The yearlong effort by House Republicans to impeach President Joe Biden is reaching a critical stage, as the President's brother and son may testify in the coming weeks even as questions linger about whether the disjointed investigation has uncovered any impeachable offenses.
House Republicans have yet to prove that money made by Joe Biden’s son Hunter or other family members in overseas business deals made it to Joe Biden or influenced his actions while he was President or Vice President. Months of press releases and depositions by the Republican leaders of the House Oversight Committee have been big on fanfare and light on substance.
Joe Biden’s brother Jim Biden is scheduled to be interviewed by the committee on Dec. 6, and Joe Biden’s son Hunter is scheduled to be deposed on Dec. 13.

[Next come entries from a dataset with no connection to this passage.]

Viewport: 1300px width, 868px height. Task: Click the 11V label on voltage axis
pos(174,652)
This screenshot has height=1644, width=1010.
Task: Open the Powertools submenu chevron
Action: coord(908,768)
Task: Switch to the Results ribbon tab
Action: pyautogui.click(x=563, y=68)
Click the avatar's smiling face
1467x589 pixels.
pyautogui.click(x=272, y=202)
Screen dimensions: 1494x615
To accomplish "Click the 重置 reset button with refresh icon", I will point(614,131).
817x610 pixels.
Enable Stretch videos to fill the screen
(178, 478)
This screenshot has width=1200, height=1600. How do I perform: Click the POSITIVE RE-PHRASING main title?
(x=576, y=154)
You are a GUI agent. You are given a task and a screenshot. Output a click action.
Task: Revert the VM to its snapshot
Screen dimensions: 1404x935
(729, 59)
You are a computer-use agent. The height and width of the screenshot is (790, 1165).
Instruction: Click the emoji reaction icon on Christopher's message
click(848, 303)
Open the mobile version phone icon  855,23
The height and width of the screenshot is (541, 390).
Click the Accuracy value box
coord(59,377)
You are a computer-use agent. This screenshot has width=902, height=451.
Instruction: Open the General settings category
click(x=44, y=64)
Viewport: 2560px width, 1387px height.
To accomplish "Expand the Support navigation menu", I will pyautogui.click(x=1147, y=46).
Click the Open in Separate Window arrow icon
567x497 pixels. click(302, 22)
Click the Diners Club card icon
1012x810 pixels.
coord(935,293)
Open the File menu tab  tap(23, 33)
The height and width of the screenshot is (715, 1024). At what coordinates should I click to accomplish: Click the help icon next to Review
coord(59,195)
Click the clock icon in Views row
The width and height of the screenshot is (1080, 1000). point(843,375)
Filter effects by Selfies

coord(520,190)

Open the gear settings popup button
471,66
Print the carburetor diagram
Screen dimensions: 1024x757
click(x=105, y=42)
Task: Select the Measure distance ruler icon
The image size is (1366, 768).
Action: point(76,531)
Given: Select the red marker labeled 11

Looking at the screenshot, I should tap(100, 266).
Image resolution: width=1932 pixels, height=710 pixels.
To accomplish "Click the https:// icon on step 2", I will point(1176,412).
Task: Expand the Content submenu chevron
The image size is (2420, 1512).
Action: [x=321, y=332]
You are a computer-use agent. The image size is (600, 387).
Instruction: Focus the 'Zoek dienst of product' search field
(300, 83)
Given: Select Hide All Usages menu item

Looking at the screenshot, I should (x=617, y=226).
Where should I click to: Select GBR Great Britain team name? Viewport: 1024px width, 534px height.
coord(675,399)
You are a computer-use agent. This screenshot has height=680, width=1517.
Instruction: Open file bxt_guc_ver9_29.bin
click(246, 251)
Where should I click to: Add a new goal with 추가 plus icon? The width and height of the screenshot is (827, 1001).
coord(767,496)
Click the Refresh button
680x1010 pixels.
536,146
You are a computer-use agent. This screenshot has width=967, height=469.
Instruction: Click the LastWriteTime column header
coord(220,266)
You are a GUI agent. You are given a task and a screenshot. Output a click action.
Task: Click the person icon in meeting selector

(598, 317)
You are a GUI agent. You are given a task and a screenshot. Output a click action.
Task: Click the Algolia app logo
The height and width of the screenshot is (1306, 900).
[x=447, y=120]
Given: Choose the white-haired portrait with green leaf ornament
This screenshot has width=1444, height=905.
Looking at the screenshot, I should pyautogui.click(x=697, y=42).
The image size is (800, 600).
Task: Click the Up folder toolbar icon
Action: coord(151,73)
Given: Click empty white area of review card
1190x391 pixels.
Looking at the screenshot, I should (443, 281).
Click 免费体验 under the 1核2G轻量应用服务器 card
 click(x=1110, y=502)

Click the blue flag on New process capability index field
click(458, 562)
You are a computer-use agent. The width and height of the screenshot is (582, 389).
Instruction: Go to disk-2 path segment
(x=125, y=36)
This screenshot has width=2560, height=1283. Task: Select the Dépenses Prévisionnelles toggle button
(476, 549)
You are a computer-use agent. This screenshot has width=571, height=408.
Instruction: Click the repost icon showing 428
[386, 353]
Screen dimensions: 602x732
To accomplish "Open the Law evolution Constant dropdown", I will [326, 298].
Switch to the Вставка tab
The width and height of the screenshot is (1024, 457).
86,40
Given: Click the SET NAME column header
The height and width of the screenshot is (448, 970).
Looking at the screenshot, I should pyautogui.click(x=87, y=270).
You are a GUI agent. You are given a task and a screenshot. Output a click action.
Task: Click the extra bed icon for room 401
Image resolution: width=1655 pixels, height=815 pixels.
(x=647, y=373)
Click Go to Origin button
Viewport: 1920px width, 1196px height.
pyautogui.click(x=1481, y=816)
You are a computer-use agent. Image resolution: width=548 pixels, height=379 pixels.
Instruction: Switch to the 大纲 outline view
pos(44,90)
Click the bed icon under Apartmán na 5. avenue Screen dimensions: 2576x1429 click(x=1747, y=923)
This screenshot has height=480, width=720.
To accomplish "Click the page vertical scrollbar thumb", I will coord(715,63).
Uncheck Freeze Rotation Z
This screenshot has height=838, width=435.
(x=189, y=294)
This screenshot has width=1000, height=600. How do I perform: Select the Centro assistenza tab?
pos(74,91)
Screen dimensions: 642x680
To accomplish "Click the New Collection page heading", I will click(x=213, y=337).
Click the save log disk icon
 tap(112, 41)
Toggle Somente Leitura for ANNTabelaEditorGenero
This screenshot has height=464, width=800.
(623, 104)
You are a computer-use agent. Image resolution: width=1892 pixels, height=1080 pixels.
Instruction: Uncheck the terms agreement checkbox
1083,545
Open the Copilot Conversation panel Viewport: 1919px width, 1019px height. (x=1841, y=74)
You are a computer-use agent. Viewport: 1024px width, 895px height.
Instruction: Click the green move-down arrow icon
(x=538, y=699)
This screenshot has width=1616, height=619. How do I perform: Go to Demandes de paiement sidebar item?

Hunter Biden’s legal team believes the Republicans’ case against the President is weak enough that its lead lawyer on Tuesday challenged Rep. James Comer, the chairman of the House Oversight Committee, to let Hunter testify at a public hearing. “Our client will get right to it by agreeing to answer any pertinent and relevant question you or your colleagues might have, but—rather than subscribing to your cloaked, one-sided process—he will appear at a public Oversight and Accountability Committee hearing,” Abbe Lowell wrote on Hunter Biden’s behalf. “A public proceeding would prevent selective leaks, manipulated transcripts, doctored exhibits, or one-sided press statements.”
Comer refused the offer, saying Hunter Biden would be deposed privately and could be called later to testify in a public hearing. The House Oversight Committee “won’t conduct this investigation on Hunter’s terms,” Comer wrote Tuesday on X. “The President’s son must first appear for a deposition.”
The public back-and-forth came as some House Republicans are acknowledging that the information uncovered so far hasn’t shown Joe Biden being influenced by money being made by his son or other family members, or it playing a role in any of his actions as a public servant. On Tuesday, Fox Business anchor Maria Bartiromo, who’s been driving attention toward Comer’s investigation for months, asked Rep. Lisa McClain of Michigan, a member of the Oversight Committee, if Republicans had found any policy changes Joe Biden made as a result of those business deals. "The short answer is no,” McClain said. “That's what we are trying to get to right now.”
The inquiry has produced evidence suggesting Hunter Biden traded off his family name to advance his business interests. Hunter Biden is also the focus of a federal criminal investigation and has been charged with lying about his drug use when he purchased a handgun in 2018.
Meanwhile, Comer has been casting his investigation farther afield. On Monday, the Kentucky Republican wrote in an op-ed published by Fox News that the Committee has concerns about the classified documents found last year in a closet in Joe Biden’s University of Pennsylvania offices in Washington, D.C., but that the prosecutor investigating the documents case, Special Counsel Robert Hur, refused to let House Republicans look at the material.
The inquiry into Biden’s improper possession of classified documents has unfolded alongside an investigation into former President Donald Trump’s taking of classified documents to his home in Florida, with Trump allegedly refusing to give some of them back. That led to Trump being federally charged in August in a case that could reach trial next year. Biden has said he didn’t know the classified documents were in his possession and that he returned them promptly when they were discovered.
Comer wrote that he was concerned individuals without security clearances may have had access to the Biden documents and that some of the documents were related to countries where Biden’s son and family members were doing business deals. But Comer hasn’t shown evidence that’s the case.
“President Biden’s mishandling of classified material and his involvement in his family’s business schemes threaten our national security,” Comer wrote in his op-ed, suggesting the documents could play a larger role than previously expected in an impeachment push that’s expected to reach its final stages early next year.
The House impeachment inquiry into Biden is picking up momentum after the House muddled through a leadership crisis throughout most of October, after the chamber voted to oust Rep. Kevin McCarthy as Speaker. His replacement, Speaker Mike Johnson, is watching the impeachment proceedings closely and said earlier this month that the inquiry is at "an inflection point" and that the "appropriate" next step is to put witnesses under oath and question them to "fill gaps in the record."